Das Evangelische Wort

Sonntag, 24. 03. 2002,  6.55 Uhr - 7.00 Uhr,

 

 

von Landessuperintendent Peter Karner

 

 

Wenn nun ein Mädchen an die Reihe kam, zum König Ahasver hineinzugehen, dann hatte sie vorher 12 Monate lang die für Frauen vorgeschriebene kosmetische Behandlung erhalten: sechs Monate wurde sie nämlich mit Myrrhenöl und weitere sechs Monate mit Balsamöl und anderen Schönheitsmitteln behandelt. Danach durfte sie zum König hineingehen. Und sie durfte alles mitnehmen, was ihr Herz begehrte. (Esther 2, 12-13)

 

Am Hof des Königs von Persien konnten die Frauen leicht schön sein, stand ihnen doch der königliche Schönheitssalon mit allen seinen Finessen zur Verfügung. Da haben es die Schönheitsköniginnen anno Domini 2002 schon schwerer, wenn sie sich heutzutage den taxierenden Blicken der Macho-Könige aussetzen wollen. Wenn man den Fernseh - Talkshows glauben darf, dann sind 100.000e Frauen frustriert, weil ihnen der eigene Anblick nicht gefällt. Doch die Hilfe folgt sogleich!

 

"Schönheit kommt aus der Beauty-Farm", schreien die Werbeplakate.

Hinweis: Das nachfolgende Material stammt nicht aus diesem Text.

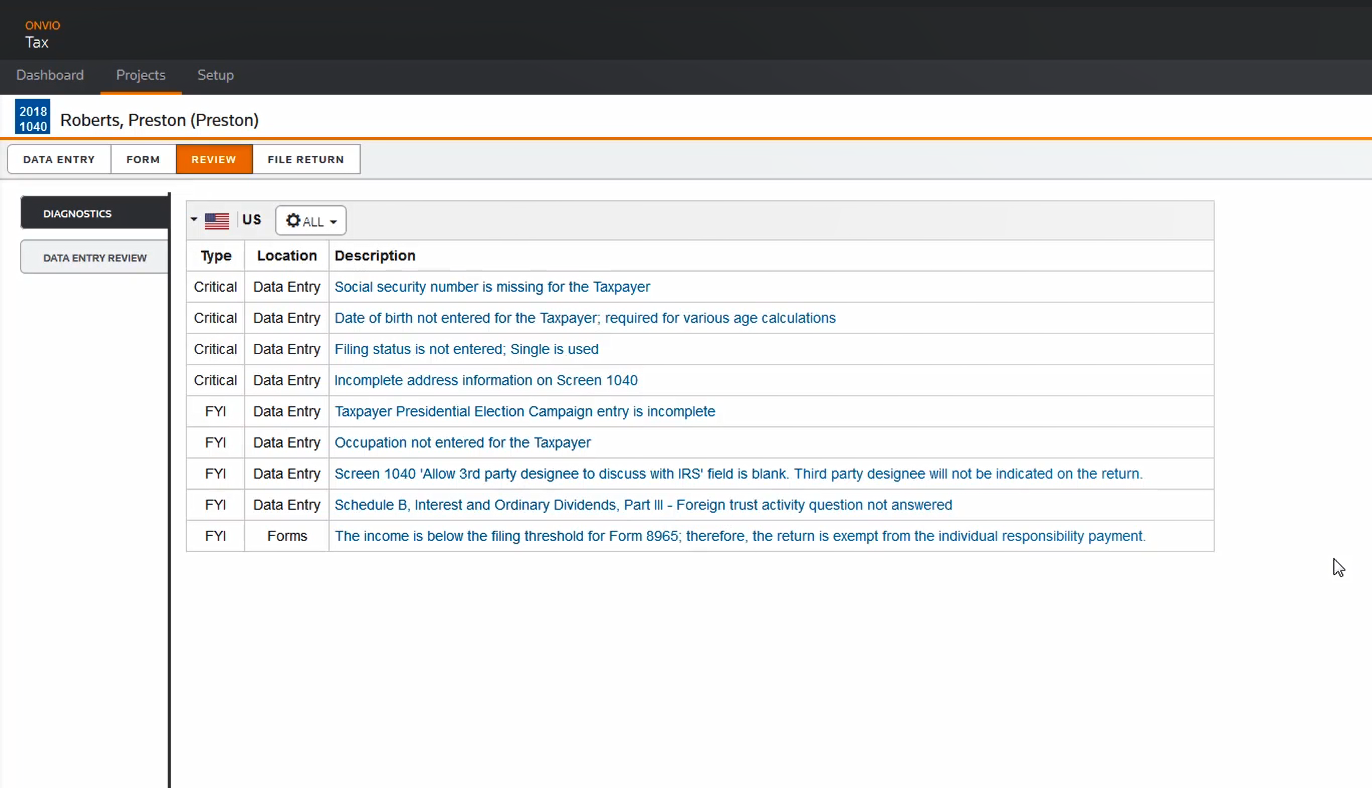
Task: Click the Form 8965 filing threshold diagnostic
Action: tap(740, 536)
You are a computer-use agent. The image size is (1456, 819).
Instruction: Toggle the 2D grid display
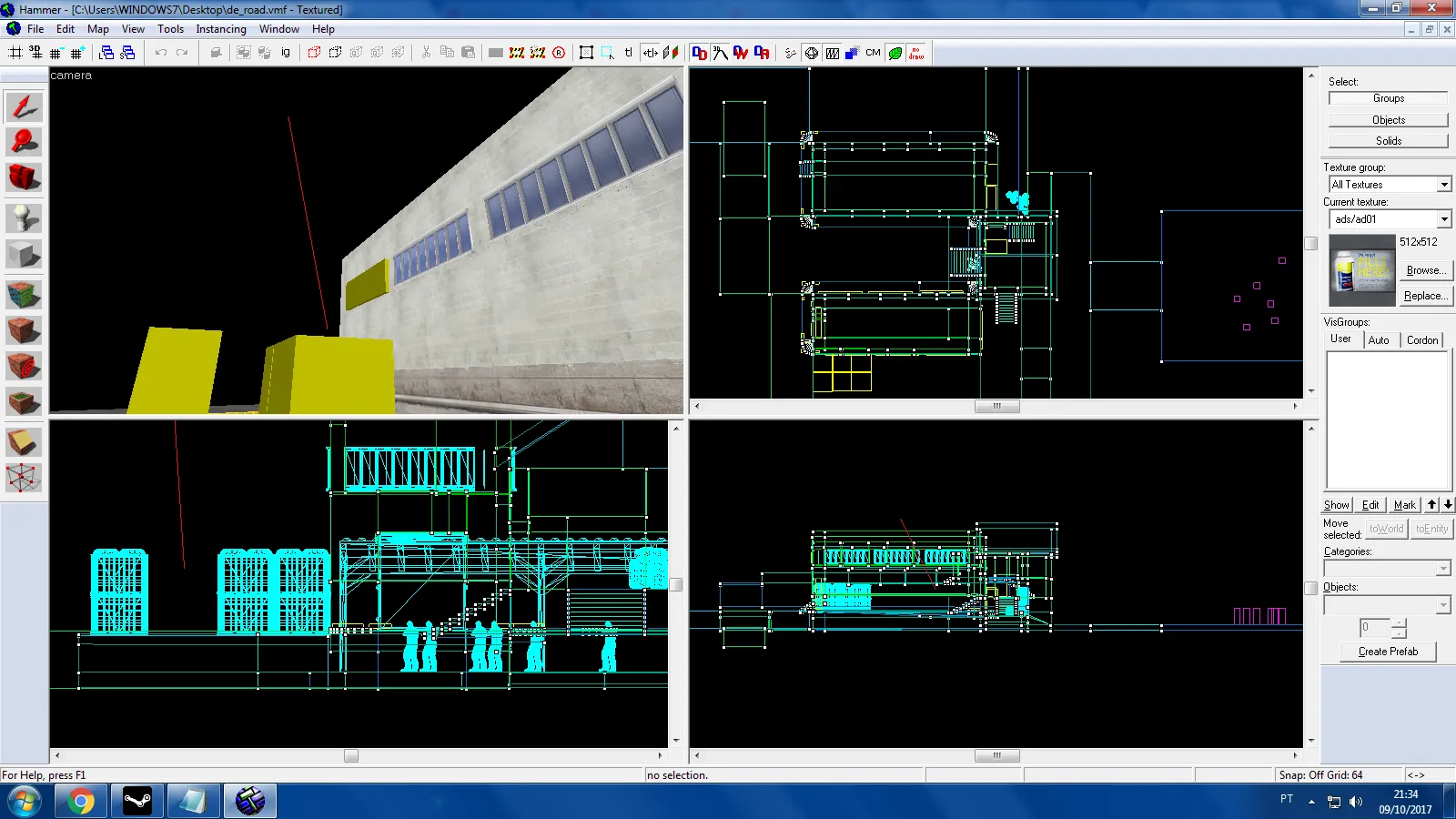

Also pilgern Weiblein - und immer mehr auch Männlein - zum Tempel der Schönheit, wo einschlägige Priesterinnen die Hässlichen, die Verbrauchten, die Schlaffen, die Außer-Form-Geratenen wieder schön machen sollen.

 

"Schönheit kommt aus der Beauty-Farm - und da kommen sie alle daher mit ihren Gesichtern, in denen alles geschrieben steht: Angst und Schmerz. Enttäuschung und Bitterkeit, Gier und Frustration, Sattheit und unbegründeter Stolz. Und sie alle sagen: "Mach uns schön, Priesterin, mach uns jung Priesterin, dass man die Bitterkeit nicht im Gesicht sieht, und die Gier und die Leere." Wird die Maske halten? Darf die Priesterin zugeben, dass sie nicht zaubern kann? Und die gläubigen Schönheitsanwärterinnen: Was müssen sie erlebt haben, dass sie ausschauen, wie sie ausschauen ?

 

"Schönheit kommt aus der Beauty-Farm. Das ist die Stunde der Versuchung für die "Priesterin". Denn die Menschen wollen ihr Gesicht verändern. Sich selbst, ihr Herz, ihre Seele - wollen sie nicht verändern. Sie wollen nur gut aussehen, aber gut sein? Und sie sind alle überzeugt davon, dass ihr Lebensstil, ihre Ideale und Laster, ihre konservative oder progressive Spießigkeit nichts mit ihrem Aussehen zu tun hat. Die Jünger und Jüngerinnen einer Art "Wellness-Kirche" sind viel naiver als der berüchtigte Dorian Gray des Dichters Oskar Wilde. Der hat sich gewünscht, ewig jung und schön zu bleiben, während nur sein gemaltes Portrait dem Alterungs- und Verwüstungsprozess ausgeliefert sein sollte. Oscar Wilde hatte sich bestimmt einige gute Bonmots über die "Wellness-people"' einfallen lassen, die ihren derangierten Körper grundsätzlich und jederzeit für verschönerungsfähig halten. Also spiel "den lieben Gott", "die liebe Göttin", Priesterin oder tu wenigstens so. Behandle die Unzufriedenen mit Salben. Gib der Megäre zarte Jugend, verleih dem Playboy Frische, forme Charakterköpfe aus Tränensacken und Doppelkinn.

 

Aber auch die Mitglieder einer "Wellnes-Kirche" haben natürlich Fairness verdient. Sie bekommen ja etwas für ihr Geld: einen neuen Busen, eine neue Nase, ein glattes Gesicht, mehr Haare, einen neuen Hintern und vielleicht sogar ein längeres Renommierorgan. Und alles sieht so attraktiv aus wie bei den schönen Einheitsmenschen in der Werbung. Nur ihre böse, alte Seele ist ihnen geblieben. Oder soll die Gott-behüte auch schon auf ein fesches Normalmaß therapiert worden sein?